• Task prompt: Turn the lines into a Markdown table with the columns Row and Line. Begin at the line that has "Image resolution: width=1456", stop after the line that has "What do you", skip blank lines, and leave the pictures out.

• Input records:
_ _ _ _

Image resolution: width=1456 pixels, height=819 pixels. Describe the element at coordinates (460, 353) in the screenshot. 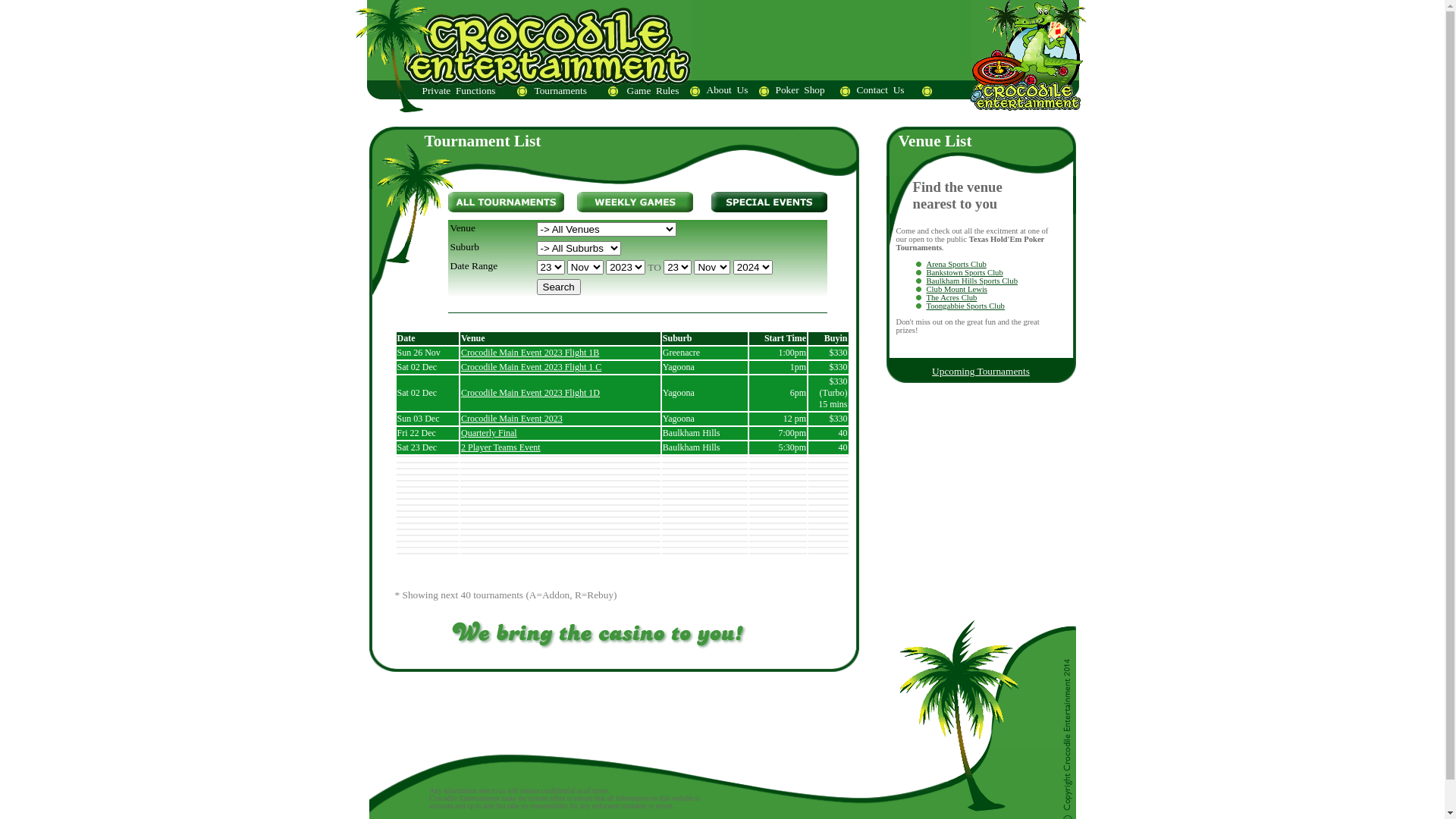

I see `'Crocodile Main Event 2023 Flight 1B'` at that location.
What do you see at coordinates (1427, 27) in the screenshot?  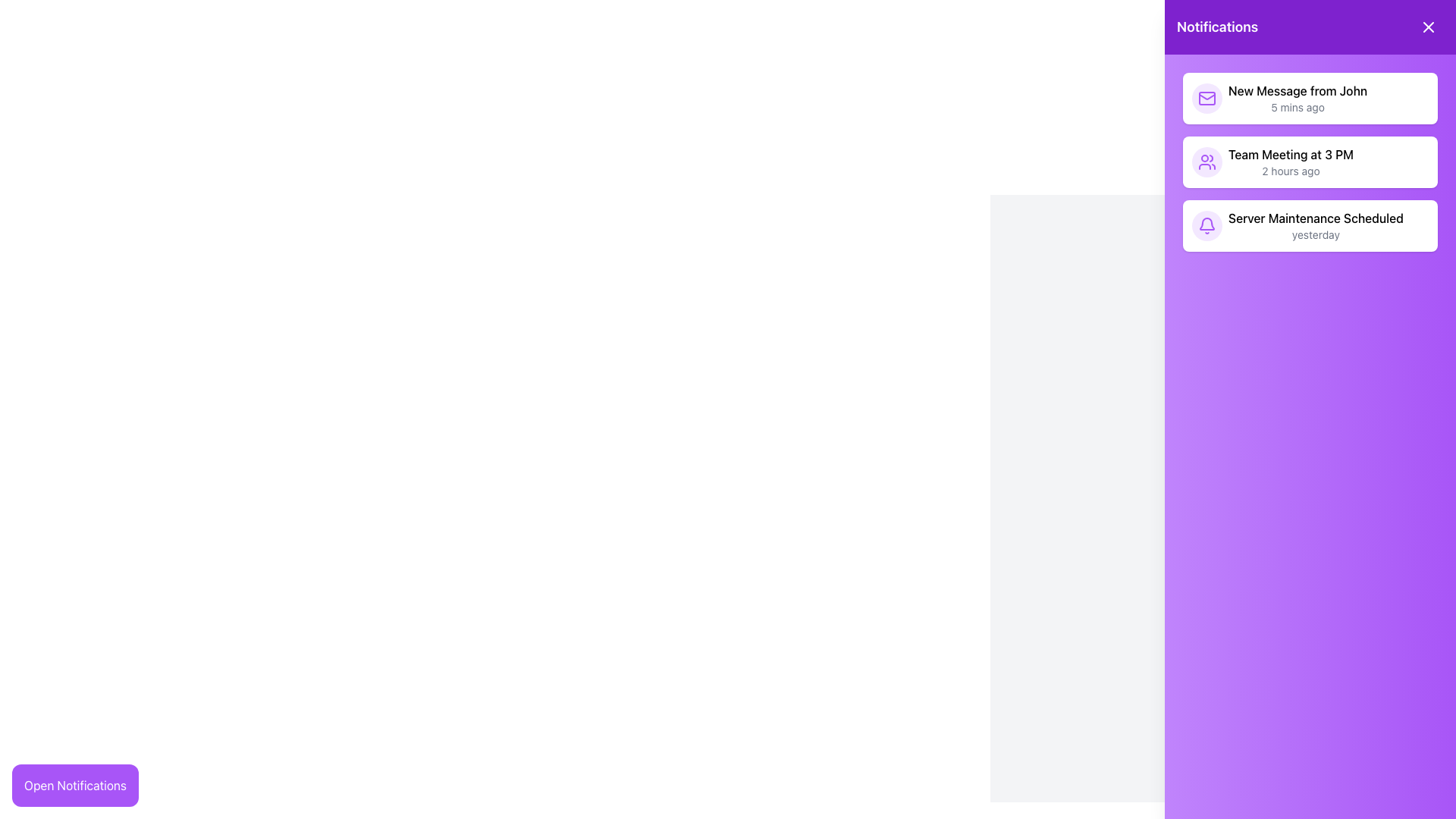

_ _ _ _

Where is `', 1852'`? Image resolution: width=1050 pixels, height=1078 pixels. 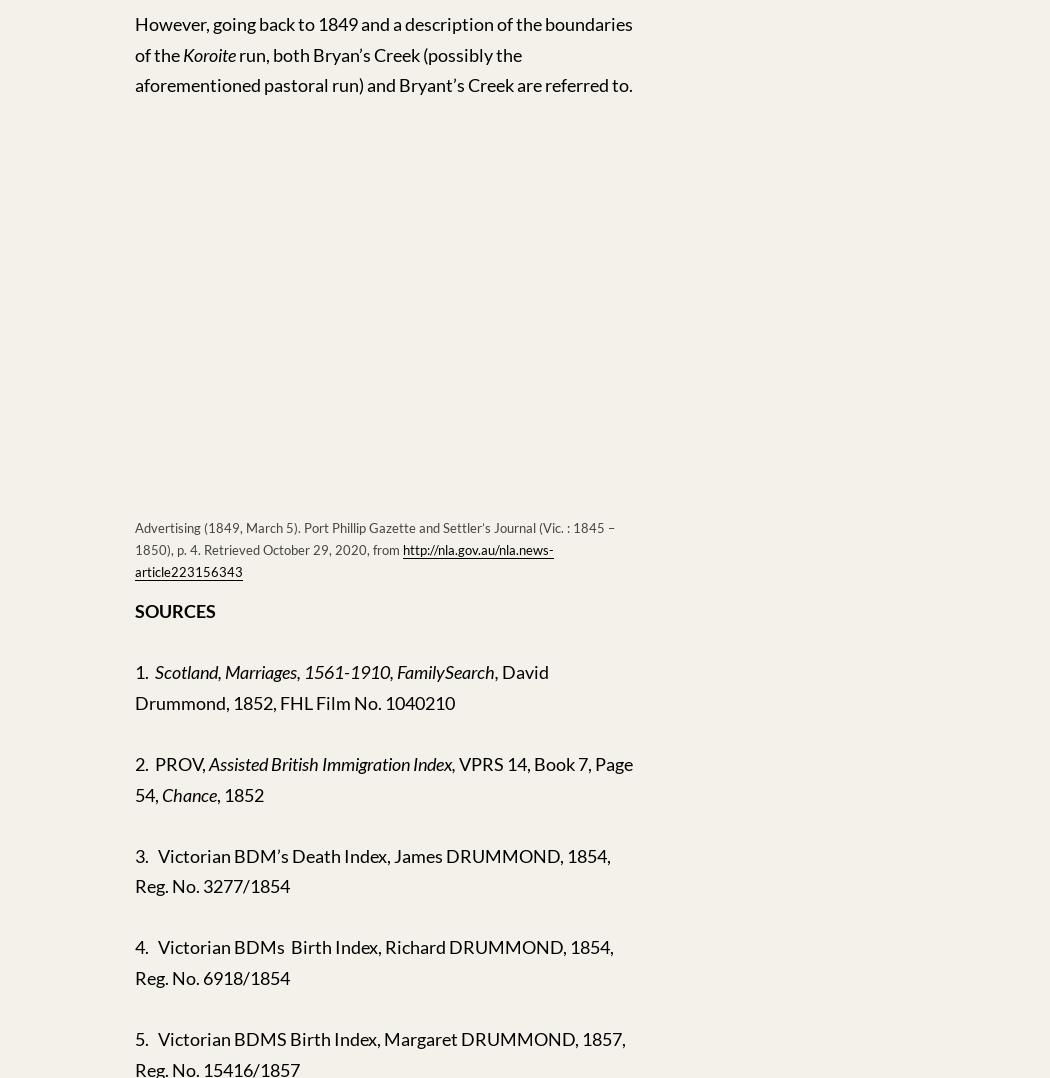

_ _ _ _

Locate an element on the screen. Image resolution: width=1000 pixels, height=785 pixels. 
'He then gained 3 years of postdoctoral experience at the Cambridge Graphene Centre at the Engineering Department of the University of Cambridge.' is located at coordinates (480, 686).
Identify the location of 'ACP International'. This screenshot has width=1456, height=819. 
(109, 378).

_ _ _ _

• Solution for this problem:
| Row | Line |
|---|---|
| 1 | Image resolution: width=1456 pixels, height=819 pixels. Describe the element at coordinates (460, 353) in the screenshot.  |
| 2 | I see `'Crocodile Main Event 2023 Flight 1B'` at that location. |
| 3 | What do you see at coordinates (1427, 27) in the screenshot?   |